- **What you have to do**: What lines in the records below contain the string "agent"? Copy every one.
[Opening Available data section]
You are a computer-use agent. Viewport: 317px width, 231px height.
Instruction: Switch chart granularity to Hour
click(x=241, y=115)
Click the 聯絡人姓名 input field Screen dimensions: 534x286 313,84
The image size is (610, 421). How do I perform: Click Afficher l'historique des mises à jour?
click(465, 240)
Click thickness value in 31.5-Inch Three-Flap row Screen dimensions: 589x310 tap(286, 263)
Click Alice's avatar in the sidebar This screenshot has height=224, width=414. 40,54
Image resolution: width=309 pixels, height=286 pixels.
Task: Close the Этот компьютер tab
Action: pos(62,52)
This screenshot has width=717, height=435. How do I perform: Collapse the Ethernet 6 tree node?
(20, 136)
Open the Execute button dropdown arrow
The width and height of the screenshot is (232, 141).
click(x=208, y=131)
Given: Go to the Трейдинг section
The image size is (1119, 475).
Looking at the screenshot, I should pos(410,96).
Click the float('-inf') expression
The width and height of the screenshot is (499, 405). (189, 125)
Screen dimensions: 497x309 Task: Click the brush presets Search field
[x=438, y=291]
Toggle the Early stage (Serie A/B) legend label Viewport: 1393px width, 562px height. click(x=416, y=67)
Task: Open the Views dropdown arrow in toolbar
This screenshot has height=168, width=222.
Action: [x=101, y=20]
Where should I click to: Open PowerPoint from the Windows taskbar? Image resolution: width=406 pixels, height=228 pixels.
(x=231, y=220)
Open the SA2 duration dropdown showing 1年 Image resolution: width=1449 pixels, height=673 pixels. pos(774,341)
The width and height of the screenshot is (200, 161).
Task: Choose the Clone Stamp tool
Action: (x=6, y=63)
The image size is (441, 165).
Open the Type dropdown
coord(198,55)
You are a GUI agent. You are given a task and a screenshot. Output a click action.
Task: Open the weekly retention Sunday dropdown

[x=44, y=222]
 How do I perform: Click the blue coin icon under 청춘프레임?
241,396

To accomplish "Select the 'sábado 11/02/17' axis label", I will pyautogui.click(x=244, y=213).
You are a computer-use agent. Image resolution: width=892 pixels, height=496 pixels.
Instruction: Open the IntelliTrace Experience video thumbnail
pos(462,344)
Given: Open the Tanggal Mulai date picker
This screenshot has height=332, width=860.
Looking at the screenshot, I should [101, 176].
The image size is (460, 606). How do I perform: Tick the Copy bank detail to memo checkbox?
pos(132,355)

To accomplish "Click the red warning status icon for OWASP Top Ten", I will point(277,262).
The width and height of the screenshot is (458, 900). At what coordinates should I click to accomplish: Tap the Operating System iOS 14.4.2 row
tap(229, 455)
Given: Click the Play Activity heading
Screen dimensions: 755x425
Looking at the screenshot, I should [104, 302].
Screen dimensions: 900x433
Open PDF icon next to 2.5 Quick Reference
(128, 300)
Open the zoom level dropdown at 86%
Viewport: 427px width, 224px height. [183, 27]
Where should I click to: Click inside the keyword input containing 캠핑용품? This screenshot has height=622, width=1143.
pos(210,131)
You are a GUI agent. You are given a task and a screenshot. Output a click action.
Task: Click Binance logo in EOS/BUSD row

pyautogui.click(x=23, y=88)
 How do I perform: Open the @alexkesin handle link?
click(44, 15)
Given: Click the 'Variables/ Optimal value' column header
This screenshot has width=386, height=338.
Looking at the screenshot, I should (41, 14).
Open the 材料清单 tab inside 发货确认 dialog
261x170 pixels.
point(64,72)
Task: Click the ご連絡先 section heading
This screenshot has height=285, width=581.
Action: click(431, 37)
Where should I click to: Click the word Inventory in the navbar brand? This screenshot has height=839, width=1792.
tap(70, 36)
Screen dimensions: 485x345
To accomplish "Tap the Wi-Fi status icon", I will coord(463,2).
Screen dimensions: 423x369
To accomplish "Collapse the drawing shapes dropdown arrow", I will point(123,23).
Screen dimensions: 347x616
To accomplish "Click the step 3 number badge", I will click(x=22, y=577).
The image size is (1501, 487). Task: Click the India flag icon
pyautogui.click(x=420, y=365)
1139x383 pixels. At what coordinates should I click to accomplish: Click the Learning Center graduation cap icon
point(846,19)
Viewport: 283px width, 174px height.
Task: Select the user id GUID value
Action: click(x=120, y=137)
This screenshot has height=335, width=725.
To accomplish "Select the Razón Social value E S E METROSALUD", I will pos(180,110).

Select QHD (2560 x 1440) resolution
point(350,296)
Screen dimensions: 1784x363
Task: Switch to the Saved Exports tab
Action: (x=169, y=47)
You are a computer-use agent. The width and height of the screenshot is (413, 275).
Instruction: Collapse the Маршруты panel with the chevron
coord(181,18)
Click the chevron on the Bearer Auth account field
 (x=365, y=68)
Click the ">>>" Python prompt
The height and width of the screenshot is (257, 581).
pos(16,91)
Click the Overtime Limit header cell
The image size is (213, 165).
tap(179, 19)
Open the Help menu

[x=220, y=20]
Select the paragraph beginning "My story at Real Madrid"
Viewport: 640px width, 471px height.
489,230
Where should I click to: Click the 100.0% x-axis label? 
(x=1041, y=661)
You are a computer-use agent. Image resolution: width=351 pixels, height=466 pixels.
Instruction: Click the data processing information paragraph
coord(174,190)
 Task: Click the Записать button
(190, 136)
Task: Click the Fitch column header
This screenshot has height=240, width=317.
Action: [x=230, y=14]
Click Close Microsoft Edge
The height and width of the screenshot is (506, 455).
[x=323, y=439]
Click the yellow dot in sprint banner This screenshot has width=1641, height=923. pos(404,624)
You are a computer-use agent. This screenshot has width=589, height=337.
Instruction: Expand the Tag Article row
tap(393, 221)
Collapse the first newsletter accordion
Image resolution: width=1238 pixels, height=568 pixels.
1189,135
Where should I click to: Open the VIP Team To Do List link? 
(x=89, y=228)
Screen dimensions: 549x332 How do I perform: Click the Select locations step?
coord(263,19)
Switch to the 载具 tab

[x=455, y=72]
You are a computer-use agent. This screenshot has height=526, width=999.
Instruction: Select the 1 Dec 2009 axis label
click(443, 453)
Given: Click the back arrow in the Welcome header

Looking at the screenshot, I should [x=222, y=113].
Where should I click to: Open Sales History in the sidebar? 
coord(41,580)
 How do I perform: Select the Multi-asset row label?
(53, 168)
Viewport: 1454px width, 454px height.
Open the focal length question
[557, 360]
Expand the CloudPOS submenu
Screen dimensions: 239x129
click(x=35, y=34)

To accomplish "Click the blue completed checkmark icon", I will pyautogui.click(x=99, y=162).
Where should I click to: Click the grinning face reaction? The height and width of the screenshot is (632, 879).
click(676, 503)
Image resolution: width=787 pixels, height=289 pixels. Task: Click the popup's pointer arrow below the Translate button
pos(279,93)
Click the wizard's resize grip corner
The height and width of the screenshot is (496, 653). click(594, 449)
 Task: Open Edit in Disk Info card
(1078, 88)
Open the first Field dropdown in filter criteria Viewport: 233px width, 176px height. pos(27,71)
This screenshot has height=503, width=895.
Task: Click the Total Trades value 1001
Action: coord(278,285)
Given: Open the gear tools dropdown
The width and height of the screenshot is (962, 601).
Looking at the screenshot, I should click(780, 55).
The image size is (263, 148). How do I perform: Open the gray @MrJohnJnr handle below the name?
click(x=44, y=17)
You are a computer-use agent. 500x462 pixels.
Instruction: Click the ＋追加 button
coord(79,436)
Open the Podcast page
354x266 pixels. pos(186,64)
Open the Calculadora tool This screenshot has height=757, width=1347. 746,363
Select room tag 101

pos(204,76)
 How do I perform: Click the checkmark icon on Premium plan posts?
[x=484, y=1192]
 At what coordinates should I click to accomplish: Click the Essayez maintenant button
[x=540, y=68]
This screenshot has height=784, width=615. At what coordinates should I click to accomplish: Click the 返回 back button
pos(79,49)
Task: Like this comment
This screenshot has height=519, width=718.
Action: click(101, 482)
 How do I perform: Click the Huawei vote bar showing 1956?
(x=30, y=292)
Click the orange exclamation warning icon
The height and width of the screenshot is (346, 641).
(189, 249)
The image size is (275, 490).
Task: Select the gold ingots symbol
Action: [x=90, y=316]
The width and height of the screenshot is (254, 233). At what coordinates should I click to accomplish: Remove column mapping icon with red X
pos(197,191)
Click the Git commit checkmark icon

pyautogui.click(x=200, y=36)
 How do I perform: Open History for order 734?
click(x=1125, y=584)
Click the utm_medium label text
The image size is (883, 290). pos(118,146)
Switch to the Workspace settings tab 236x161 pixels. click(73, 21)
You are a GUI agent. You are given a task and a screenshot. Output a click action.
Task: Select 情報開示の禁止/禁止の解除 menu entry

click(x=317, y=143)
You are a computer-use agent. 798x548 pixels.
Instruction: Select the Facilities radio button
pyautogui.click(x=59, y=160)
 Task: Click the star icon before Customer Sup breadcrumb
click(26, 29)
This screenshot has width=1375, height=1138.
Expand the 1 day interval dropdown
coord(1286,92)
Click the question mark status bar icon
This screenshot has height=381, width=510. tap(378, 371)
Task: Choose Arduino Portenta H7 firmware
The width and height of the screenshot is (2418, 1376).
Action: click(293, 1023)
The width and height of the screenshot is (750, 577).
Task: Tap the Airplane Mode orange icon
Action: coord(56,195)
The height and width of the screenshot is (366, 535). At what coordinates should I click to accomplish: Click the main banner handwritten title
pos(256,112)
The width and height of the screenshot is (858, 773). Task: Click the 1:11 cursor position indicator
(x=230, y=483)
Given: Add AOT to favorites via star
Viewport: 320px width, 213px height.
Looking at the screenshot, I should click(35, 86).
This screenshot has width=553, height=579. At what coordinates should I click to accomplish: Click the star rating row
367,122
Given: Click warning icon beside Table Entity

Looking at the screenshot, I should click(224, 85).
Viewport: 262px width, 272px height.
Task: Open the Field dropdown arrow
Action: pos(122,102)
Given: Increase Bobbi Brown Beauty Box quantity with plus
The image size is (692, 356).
[Closing Available data section]
- **Finished exercise**:
You are a computer-use agent. Viewport: 317px width, 231px height.
You are a GUI agent. You are given a task and a screenshot. Output a click action.
You are a computer-use agent. Image resolution: width=892 pixels, height=496 pixels.
You are a GUI agent. You are given a task and a screenshot. Output a click action.
You are a computer-use agent. The width and height of the screenshot is (413, 275).
You are a computer-use agent. Image resolution: width=351 pixels, height=466 pixels.
You are a computer-use agent. This screenshot has width=589, height=337.
You are a computer-use agent. This screenshot has height=526, width=999.
You are a computer-use agent. 500x462 pixels.
You are a GUI agent. You are given a task and a screenshot. Output a click action.
You are a computer-use agent. 798x548 pixels.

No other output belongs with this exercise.